Actrice, puis réalisatrice, elle a réalisé dans les années 70, d’après son roman autobiographique, Diabolo Menthe , une histoire qui se passe en 1963. Ce film a été un véritable phénomène de société. Suivront une douzaine de films qui auront plus ou moins des succès, mais seront des films toujours faits avec beaucoup de sincérité et avec très souvent des personnages attachants. Elle changera fréquemment de compositeurs et c’est en cela que nous nous sommes intéressé à ses choix.

Lorsque l’on regarde votre carrière de réalisatrice, on est étonné par la diversité des compositeurs avec qui vous avez travaillé ; était-ce un choix délibéré ?

Je n’ai jamais d’à priori. Un film, c’est chaque fois une aventure différente et de la même façon, lorsque j’écris, ce n’est jamais pour un acteur. Ce sont les personnages qui m’intéressent au départ, ensuite le casting s’impose, comme pour l’équipe et aussi pour le musicien. Le compositeur, c’est le seul collaborateur où vous n’avez aucune influence réelle : je veux dire qu’un acteur, vous pouvez le diriger, éventuellement, s’il est dirigeable ; le compositeur, c’est un autre créateur qui peut vous apporter l’univers dont vous avez rêvé et qui peut aussi partir dans une autre direction qui peut être la plupart du temps profitable. J’ai rarement eu des regrets. Chaque film a sa musique. Ce sont des films de moi mais avec des sujets différents. J’ai fait des films d’époque, des contemporains, un film sur George Sand et Musset, sur Françoise Sagan, sur mes parents, sur ma famille, sur mes racines, sur mon enfance. J’ai fait des films personnels qui me ressemblent et je n’ai jamais eu envie d’avoir toujours le même compositeur.

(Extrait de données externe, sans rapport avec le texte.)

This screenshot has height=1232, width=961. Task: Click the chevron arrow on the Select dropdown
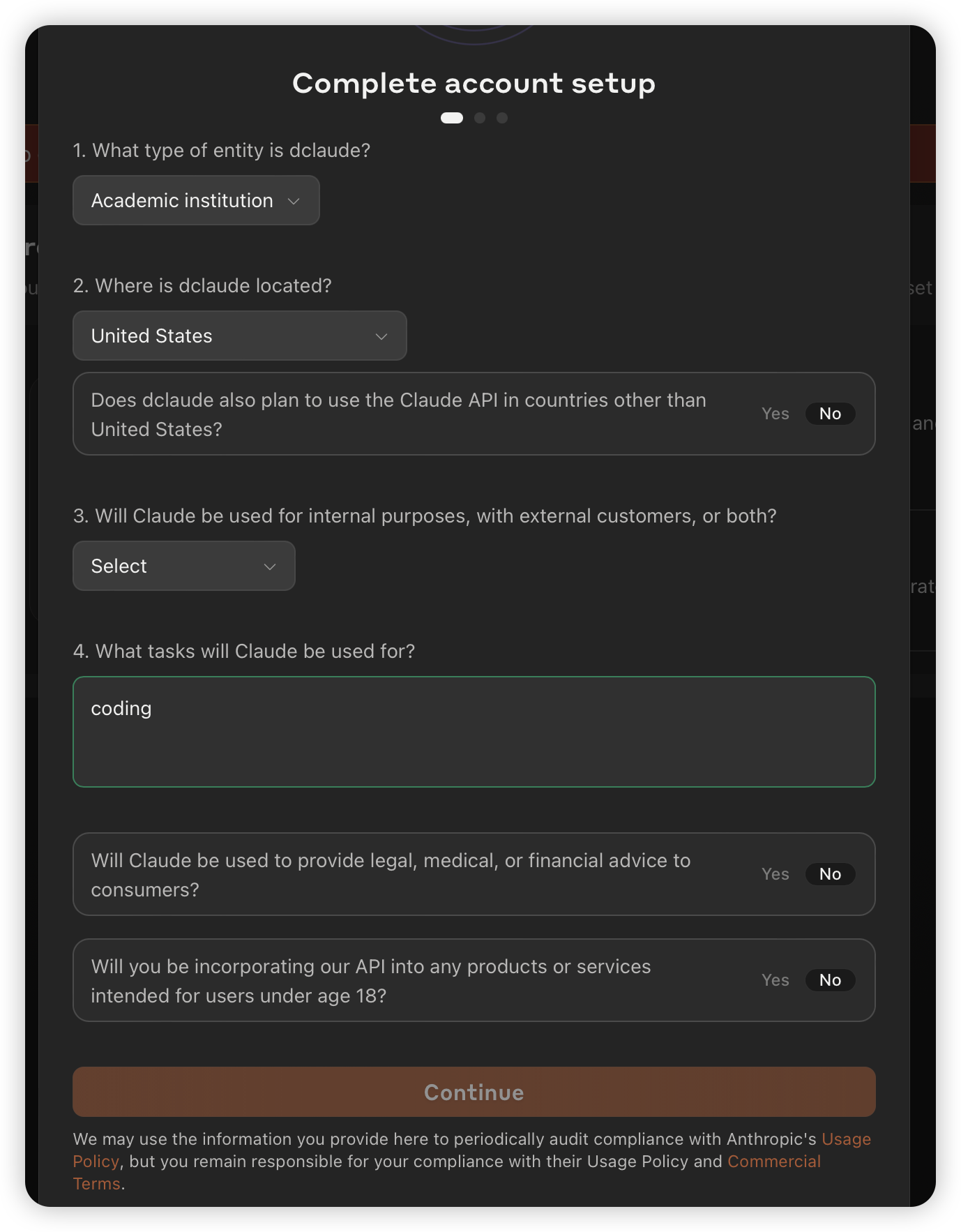[270, 566]
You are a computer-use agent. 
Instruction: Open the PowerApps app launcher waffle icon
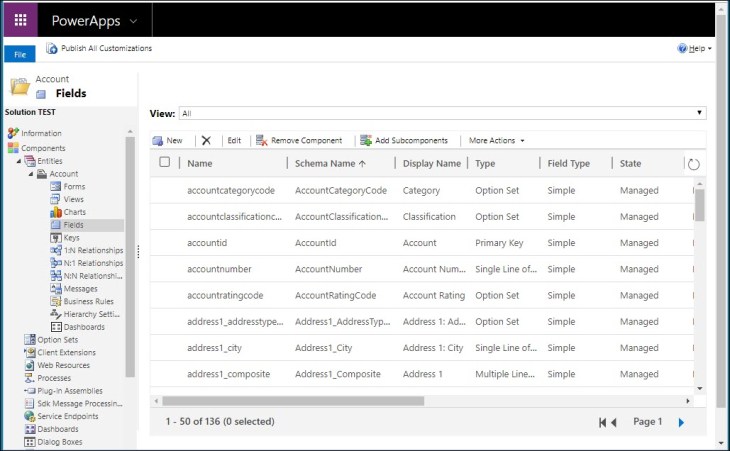20,19
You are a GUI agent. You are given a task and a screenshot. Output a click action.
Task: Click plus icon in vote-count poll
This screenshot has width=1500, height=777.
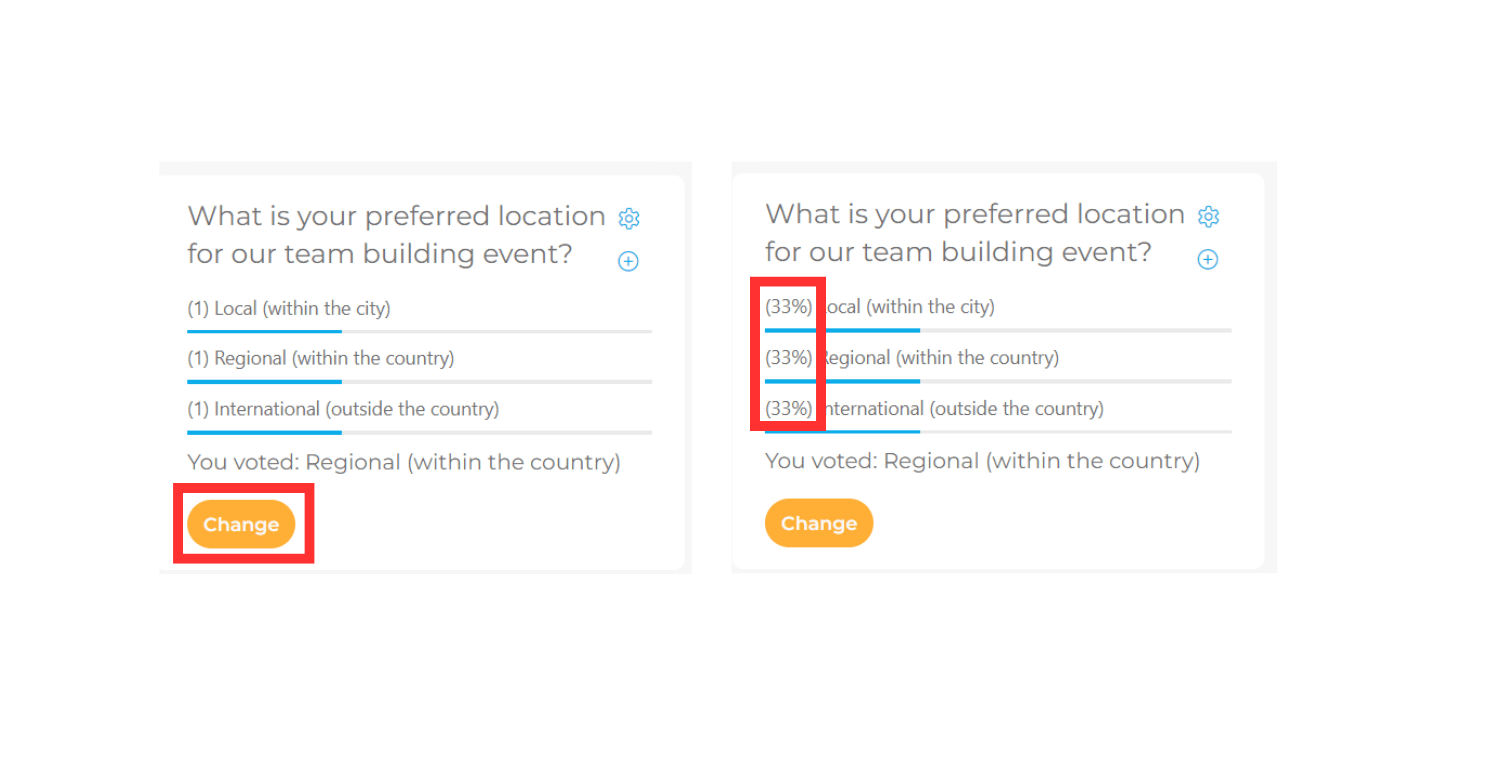pyautogui.click(x=628, y=261)
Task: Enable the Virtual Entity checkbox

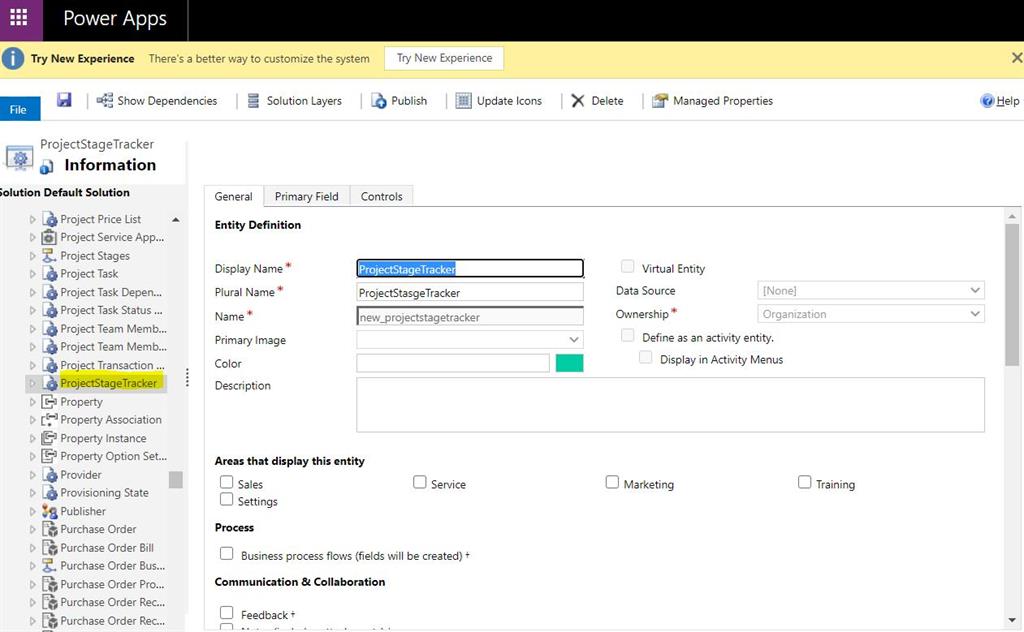Action: pyautogui.click(x=628, y=267)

Si vous le voulez bien, on va regarder vos films à travers les différents compositeurs. Yves Simon a été le premier et vous avez travaillé plusieurs fois avec lui. Il était très à la mode lorsque vous avez fait « Diabolo Menthe ».

C’était la personnalité la plus connue de tout le casting et de tout le film. Il était bien plus connu que moi, c’était une vedette.

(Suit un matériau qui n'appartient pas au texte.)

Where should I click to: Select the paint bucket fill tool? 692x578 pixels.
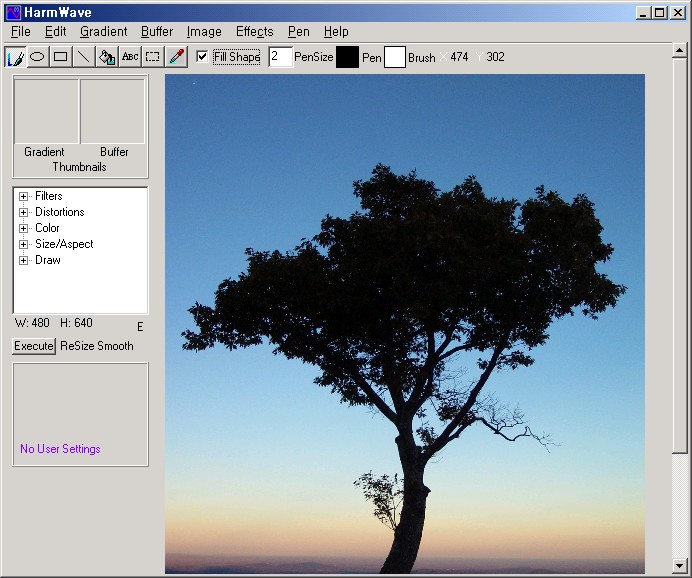(107, 57)
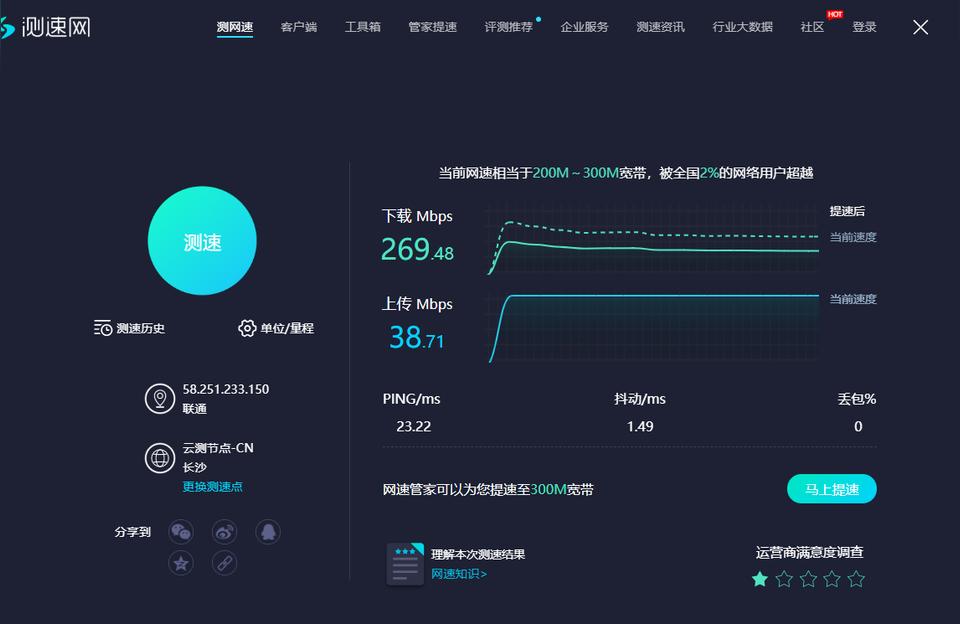Rate operator satisfaction five stars
This screenshot has width=960, height=624.
pyautogui.click(x=856, y=579)
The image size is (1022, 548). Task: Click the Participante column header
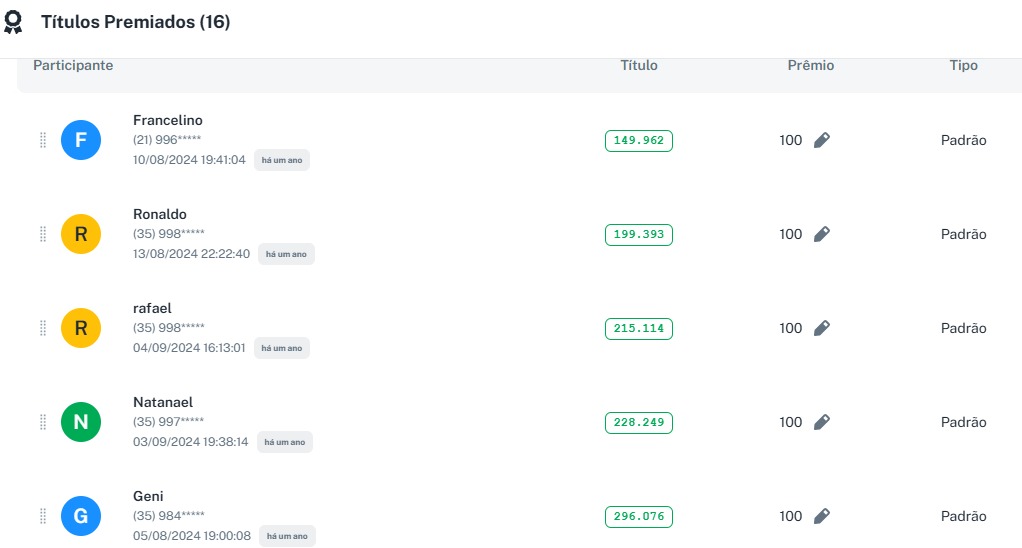(x=73, y=65)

Vous êtes allé le rechercher quinze ans plus tard!

Il a fait mes deux premiers films, « Diabolo Menthe » et « Cocktail Molotov » puis ensuite « Après l’Amour » où c’était la première fois que j’abordais l’époque contemporaine. En fait je ne suis pas allé le rechercher, on est resté très ami et il se trouve que lorsque j’ai fait « Coup de Foudre », mon troisième film, j’ai engagé Luis Bacalov.

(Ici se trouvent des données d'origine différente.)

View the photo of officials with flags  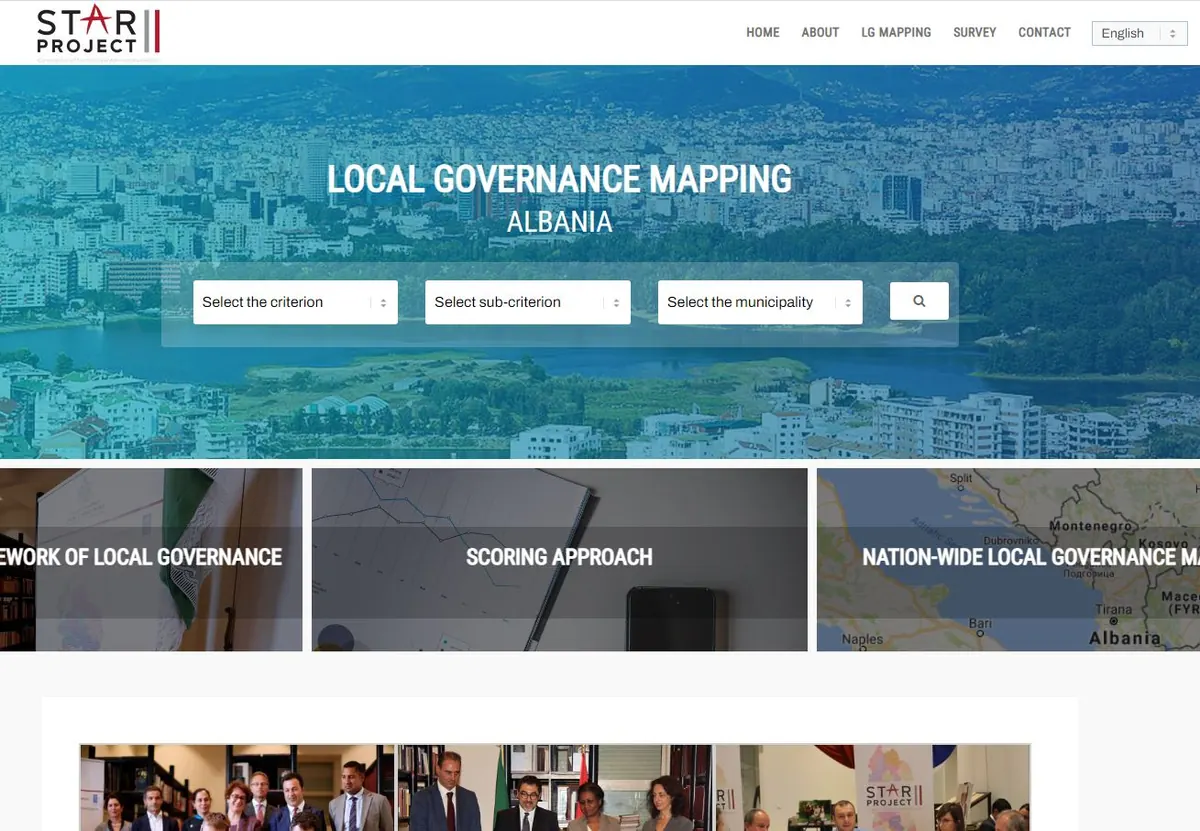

Comment l’avez-vous connu ?

Un ami m’avait parlé de lui, et m’a dit qu’il était formidable, qu’il avait un univers passionnant.

Il venait de faire  La Cité des Femmes  de Fellini, car Rota était décédé…

C’est exact et je trouvais que la couleur de sa musique correspondait à ce que je cherchais, ce film d’époque qui racontait les années 40-50. Il est russe-juif-argentin, vit en Italie et il a réussi à trouver cette couleur juive de l’Est.

C’est un beau film et il vous a composé une très belle musique !

C’est un film que j’aime beaucoup et notre collaboration a été formidable. J’ai retravaillé avec lui sur  Les Enfants du Siècle  en 1999. Je suis quand même assez fidèle. Je le voyais plus dans des films d’époque que dans des films contemporains.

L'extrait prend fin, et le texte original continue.